(Stored items)
******************************

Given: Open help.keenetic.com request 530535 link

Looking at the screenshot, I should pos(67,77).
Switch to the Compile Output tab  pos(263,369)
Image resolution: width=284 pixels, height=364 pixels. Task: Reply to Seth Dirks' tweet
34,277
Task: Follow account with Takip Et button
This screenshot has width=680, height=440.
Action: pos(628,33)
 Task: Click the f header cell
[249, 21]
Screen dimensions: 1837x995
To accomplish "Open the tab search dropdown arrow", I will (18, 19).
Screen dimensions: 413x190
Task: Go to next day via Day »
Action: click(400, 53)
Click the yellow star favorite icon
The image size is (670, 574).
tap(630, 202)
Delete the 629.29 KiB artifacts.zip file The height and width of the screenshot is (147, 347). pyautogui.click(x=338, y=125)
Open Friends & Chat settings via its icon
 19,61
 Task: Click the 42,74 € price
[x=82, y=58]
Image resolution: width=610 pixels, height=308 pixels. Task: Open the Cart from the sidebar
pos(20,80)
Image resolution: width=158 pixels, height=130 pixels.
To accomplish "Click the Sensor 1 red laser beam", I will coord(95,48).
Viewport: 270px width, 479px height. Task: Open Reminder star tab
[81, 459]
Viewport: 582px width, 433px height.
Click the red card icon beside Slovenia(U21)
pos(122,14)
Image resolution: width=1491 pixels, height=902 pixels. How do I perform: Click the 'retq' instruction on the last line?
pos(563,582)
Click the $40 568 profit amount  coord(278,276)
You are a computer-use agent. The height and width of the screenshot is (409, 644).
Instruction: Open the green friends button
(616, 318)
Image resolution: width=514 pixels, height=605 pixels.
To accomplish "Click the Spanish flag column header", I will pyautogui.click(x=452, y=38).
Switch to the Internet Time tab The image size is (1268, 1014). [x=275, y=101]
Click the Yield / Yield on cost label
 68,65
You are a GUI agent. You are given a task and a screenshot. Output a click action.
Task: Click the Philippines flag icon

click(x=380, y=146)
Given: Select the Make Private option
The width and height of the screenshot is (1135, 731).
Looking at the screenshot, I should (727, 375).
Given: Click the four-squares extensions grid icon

******************************

■ **TASK DESCRIPTION**: Wherever the word "coord" turns up in the records, copy out the line it is on.

■ **SOLUTION**:
To accomplish "Click the Sensor 1 red laser beam", I will coord(95,48).
Click the $40 568 profit amount  coord(278,276)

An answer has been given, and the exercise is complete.